Landmine Press: Everything You Need to Know

By Jeff
Published on
Landmine Press

The landmine press is an ideal exercise for building upper body strength without some of the risks associated with traditional weightlifting exercises.

The landmine base is a simple contraption that can take your weightlifting workout to the next level. This accessory anchors one end of a barbell to the ground while allowing you to lift and move the other end.

One type of base sits on the floor and can be placed under something heavy for support. Another type has a post that can be placed into a stack of weight plates for support. You can also find the type that mounts directly to a power rack or wall.

If you want to try these exercises without purchasing a base, you can place one end of your barbell into a corner so that it can’t slide or move away from you, but you’ll likely do some damage to the walls so a base is preferable.  

Read on to learn more about how to perform this exercise, the benefits of the landmine press, and which variations you can introduce to your workout routine to keep challenging yourself.

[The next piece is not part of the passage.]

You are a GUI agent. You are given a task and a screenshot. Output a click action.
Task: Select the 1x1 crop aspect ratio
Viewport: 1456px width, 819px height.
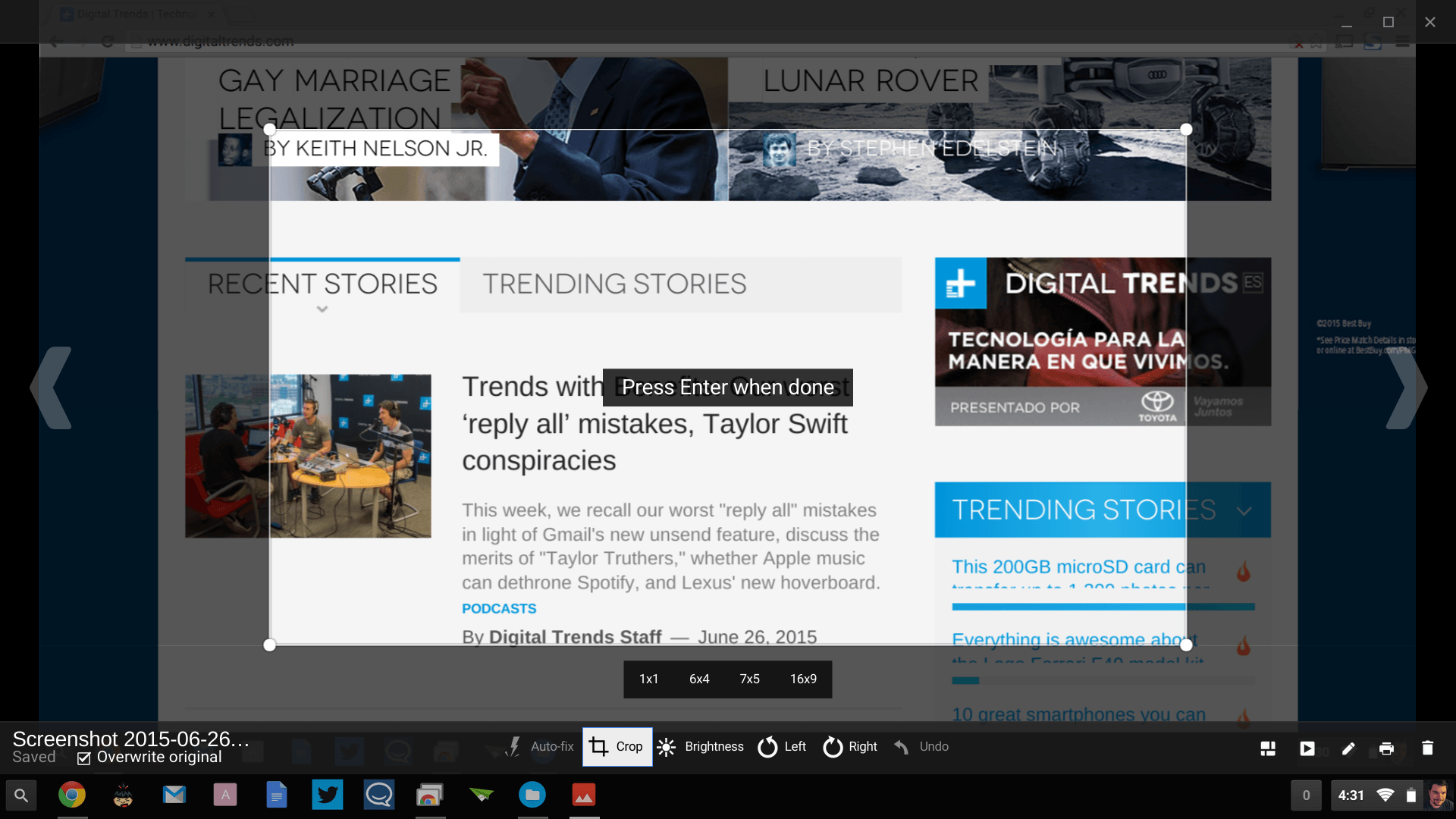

What Is Landmine Weight Training?

A typical landmine workout will have you using a mix of movements, from lifting the barbell in a vertical motion to moving it horizontally or using circular motions. Moving the barbell along different axes allows you to work on your upper body strength while engaging your core.

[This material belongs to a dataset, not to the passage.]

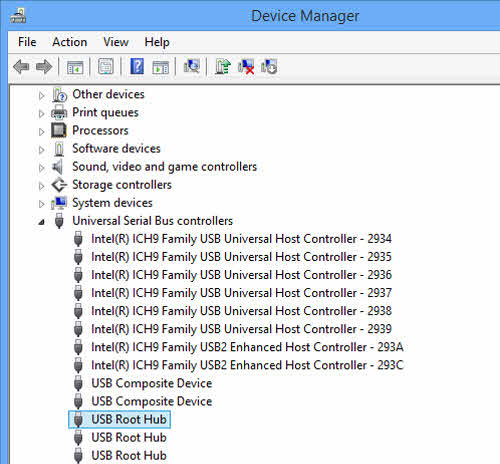Image resolution: width=500 pixels, height=464 pixels.
Task: Click the action pane toolbar icon
Action: [161, 67]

Landmine training is safer than traditional weightlifting since you’re not lifting heavy weights directly over your head. It can be more accessible if you’re new to fitness or recovering from an injury.

How To Perform a Landmine Press

The landmine press is a simple exercise. Here is how you can perform it:

  • Stand in front of the landmine barbell in a neutral position.
  • Pick up the extremity of the barbell and lift it to shoulder level. Keep your elbow at a 30 to 45° angle from your torso.
  • The landmine press begins with the barbell extremity at the same level as your shoulder, supported by your bent arm.
  • Extend your arm upward, pushing the barbell up and away from you.
  • As you perform this motion, your body will naturally lean forward. Engage your core to lift the barbell while maintaining this slight forward posture.
  • Bring the barbell down in a slow and controlled motion until it’s level with your shoulder.
  • Perform additional reps by repeating these steps. Always lift and lower the barbell slowly and deliberately. 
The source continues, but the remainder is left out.